If there’s one kind of banking that’s been repeatedly touted since the financial crisis, it has to be wealth management. Banking, we’re told, needs to become more boring. And in wealth management, the incentives of money managers are more directly aligned with those of their customers.
But the wealth-management love story may be hitting a rough patch. Today, Barclays announced that it’s cutting its wealth management practice in 130 countries. On September 24, Credit Suisse said it too was scaling back on its emerging markets business (paywall), pulling out of approximately 50 countries, because it doesn’t have the scale to profit from customers there who are just moderately wealthy. HSBC, traditionally an emerging markets powerhouse, has also dialed back from practices in Latin America and Asia, though presumably to prevent itself from getting caught up in yet another damning and expensive money-laundering scandal.
That said, not all players are moving out. The Financial Times reported that Société Générale has moved in on Eastern Europe. Standard Chartered has ramped up its businesses in Asia. Even Citigroup—despite leaving some territory in west Texas—has stood firm in its global presence, despite the earnings hit it’s taken from doing that.
Why these differing strategies? It’s not clear whether they’re based on differences in opinion about future growth in emerging markets, regulatory concerns, competition, or the continuing financial slump in Europe, but a mix of those factors is likely to be at play for each bank.
For instance, there are good reasons to move into wealth management in emerging markets. Most economists agree that growth, in the long term, is going to come from these markets, with their rising consumer classes, even if the biggest ones are right now slowing down relative to advanced economies.
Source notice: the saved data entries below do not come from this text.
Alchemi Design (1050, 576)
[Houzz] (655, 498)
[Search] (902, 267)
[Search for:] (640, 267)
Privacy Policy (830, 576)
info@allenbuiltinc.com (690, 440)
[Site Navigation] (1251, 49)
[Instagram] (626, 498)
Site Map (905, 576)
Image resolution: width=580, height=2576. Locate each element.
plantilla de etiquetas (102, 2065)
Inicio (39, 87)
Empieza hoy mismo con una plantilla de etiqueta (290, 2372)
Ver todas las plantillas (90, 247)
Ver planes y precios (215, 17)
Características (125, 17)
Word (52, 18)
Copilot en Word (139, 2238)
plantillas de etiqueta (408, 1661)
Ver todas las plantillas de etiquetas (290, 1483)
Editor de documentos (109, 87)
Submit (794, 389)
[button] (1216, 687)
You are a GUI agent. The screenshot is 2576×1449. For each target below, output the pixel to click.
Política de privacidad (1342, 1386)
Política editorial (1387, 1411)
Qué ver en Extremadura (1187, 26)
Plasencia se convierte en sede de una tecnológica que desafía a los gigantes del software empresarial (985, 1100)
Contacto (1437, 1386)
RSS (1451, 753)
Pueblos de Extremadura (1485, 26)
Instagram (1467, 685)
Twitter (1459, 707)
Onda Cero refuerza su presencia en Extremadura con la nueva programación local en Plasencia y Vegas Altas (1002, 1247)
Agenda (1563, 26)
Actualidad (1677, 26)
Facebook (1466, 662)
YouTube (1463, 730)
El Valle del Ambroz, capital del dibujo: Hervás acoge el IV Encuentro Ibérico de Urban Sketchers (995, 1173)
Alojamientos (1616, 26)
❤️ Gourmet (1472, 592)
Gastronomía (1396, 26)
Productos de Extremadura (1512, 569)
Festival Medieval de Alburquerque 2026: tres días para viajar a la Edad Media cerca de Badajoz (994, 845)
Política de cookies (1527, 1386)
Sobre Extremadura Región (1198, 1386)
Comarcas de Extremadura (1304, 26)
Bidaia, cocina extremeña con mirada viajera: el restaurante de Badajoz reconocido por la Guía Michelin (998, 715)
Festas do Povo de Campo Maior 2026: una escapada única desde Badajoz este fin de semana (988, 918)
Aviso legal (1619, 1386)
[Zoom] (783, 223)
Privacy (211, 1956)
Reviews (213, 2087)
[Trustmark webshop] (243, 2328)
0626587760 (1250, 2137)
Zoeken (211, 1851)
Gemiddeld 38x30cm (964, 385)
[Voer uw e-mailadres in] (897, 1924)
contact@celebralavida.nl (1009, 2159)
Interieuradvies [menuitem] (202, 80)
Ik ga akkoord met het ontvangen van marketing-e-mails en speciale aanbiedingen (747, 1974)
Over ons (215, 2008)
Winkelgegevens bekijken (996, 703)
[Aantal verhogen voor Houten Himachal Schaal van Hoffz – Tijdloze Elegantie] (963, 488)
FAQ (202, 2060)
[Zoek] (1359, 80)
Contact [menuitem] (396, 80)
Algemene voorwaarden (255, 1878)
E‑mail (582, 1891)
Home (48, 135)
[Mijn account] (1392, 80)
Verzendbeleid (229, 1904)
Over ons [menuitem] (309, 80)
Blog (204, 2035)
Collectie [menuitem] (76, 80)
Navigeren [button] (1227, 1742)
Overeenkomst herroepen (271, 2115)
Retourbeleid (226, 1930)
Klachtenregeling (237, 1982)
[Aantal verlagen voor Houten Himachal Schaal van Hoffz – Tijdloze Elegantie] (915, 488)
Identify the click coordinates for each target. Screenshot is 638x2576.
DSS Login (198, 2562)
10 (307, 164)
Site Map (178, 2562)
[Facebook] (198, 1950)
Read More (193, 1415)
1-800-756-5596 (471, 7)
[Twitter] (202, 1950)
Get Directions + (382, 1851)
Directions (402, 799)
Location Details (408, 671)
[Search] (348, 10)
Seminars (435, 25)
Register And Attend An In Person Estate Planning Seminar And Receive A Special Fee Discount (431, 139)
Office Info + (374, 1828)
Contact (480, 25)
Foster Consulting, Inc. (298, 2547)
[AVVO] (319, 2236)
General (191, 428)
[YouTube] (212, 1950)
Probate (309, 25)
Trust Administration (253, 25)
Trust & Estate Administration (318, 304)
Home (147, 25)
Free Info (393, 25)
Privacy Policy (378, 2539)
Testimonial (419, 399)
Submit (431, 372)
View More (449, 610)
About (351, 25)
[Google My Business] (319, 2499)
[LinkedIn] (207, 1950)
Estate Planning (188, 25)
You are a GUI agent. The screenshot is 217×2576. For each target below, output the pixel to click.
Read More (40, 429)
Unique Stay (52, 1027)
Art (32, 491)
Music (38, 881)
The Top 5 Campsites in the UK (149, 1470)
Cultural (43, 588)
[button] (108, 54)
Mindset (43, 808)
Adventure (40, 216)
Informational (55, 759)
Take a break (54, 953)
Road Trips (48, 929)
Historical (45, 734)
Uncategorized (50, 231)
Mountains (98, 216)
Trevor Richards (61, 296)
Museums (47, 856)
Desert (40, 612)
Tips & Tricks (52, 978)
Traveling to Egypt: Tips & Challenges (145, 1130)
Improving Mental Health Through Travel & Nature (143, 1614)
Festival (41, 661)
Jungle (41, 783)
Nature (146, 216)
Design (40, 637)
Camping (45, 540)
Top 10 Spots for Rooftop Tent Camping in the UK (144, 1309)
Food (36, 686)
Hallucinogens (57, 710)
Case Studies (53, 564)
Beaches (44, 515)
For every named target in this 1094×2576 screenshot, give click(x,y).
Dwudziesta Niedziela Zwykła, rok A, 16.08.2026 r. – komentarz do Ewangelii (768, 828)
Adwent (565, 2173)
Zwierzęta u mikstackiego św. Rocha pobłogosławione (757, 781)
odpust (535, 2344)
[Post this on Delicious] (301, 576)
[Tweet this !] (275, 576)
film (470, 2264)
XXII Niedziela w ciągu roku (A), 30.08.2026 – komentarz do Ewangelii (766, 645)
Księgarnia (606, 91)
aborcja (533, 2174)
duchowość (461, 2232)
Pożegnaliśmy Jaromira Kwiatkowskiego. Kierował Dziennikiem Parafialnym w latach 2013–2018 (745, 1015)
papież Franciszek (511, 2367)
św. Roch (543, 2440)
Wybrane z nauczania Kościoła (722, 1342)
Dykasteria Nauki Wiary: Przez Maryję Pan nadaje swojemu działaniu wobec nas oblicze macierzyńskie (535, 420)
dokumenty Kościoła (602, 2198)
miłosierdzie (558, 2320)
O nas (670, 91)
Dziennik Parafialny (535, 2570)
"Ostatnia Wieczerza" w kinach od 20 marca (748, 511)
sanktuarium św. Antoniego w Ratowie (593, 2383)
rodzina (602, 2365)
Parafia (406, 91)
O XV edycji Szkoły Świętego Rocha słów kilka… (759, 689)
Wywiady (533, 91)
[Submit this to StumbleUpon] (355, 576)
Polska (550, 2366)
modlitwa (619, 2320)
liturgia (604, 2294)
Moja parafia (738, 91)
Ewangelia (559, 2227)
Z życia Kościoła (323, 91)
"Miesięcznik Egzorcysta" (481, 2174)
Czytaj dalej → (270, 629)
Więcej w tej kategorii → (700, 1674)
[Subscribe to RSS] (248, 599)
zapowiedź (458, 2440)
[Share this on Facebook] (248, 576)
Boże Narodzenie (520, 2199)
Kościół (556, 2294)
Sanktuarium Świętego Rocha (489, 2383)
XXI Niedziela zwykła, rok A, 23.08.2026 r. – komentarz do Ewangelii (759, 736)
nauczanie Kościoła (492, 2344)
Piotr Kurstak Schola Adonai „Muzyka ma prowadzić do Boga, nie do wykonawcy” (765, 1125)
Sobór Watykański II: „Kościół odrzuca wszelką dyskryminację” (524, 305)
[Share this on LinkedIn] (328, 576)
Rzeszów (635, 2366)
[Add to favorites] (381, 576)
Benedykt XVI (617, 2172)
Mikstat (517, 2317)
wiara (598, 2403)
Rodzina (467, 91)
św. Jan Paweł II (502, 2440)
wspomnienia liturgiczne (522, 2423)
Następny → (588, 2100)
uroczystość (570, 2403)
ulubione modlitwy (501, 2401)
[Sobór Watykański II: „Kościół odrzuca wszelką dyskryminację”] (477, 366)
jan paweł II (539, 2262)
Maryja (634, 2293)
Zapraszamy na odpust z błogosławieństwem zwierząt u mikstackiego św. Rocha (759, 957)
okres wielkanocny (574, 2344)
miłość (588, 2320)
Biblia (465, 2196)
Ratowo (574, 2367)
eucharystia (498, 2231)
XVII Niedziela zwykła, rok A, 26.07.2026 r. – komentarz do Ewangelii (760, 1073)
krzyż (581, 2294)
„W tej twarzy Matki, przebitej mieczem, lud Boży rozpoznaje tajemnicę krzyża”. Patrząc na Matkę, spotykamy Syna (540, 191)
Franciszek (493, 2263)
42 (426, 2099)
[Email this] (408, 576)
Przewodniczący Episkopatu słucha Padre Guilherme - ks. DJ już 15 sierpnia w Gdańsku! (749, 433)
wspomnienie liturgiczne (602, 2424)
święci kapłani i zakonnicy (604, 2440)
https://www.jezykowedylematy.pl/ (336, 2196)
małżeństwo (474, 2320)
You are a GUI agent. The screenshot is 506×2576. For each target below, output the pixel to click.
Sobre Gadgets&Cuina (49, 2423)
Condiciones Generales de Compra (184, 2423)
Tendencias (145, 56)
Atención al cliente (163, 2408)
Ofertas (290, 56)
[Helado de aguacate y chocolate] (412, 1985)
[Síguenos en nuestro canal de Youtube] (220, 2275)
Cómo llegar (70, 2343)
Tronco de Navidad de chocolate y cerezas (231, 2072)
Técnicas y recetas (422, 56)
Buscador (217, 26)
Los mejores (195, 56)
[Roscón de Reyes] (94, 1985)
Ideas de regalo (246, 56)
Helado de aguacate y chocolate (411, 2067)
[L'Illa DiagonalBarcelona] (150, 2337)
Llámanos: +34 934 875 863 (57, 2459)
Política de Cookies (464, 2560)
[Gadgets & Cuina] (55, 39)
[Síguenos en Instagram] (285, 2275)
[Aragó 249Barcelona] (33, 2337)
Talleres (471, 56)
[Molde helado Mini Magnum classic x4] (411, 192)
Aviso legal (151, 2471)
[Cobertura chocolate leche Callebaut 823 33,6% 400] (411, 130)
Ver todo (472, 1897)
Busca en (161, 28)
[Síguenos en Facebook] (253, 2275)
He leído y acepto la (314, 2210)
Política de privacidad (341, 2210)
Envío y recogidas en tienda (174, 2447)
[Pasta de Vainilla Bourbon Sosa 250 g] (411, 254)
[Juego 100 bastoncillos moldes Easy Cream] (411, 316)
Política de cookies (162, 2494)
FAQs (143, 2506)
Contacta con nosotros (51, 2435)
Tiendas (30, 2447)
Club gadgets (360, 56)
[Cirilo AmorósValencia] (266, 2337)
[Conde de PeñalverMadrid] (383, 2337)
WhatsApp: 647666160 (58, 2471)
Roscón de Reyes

Under new regulations aimed at making the financial system safer, wealth management also requires less capital than other businesses (e.g. mortgage banking).
However, this also means that a lot of banks have flocked to wealth management, increasing competition. And those same new regulations are increasing the overall cost burdens on banks, forcing some of them to pull back operations. Even though private banking isn’t capital-intensive, it’s easy to cut costs by shutting down whole offices overseas. Last but not least: although the risk of calamity in Europe seems to have dissipated, investors continue to question the health of European banks.
Of course, we’re making some sweeping generalizations about global wealth management here. Nonetheless, as earnings season approaches, we should look out for any signs—either in the banks’ numbers, or in the things bank execs are saying on earnings calls—that their fascination with private banking is starting to fade.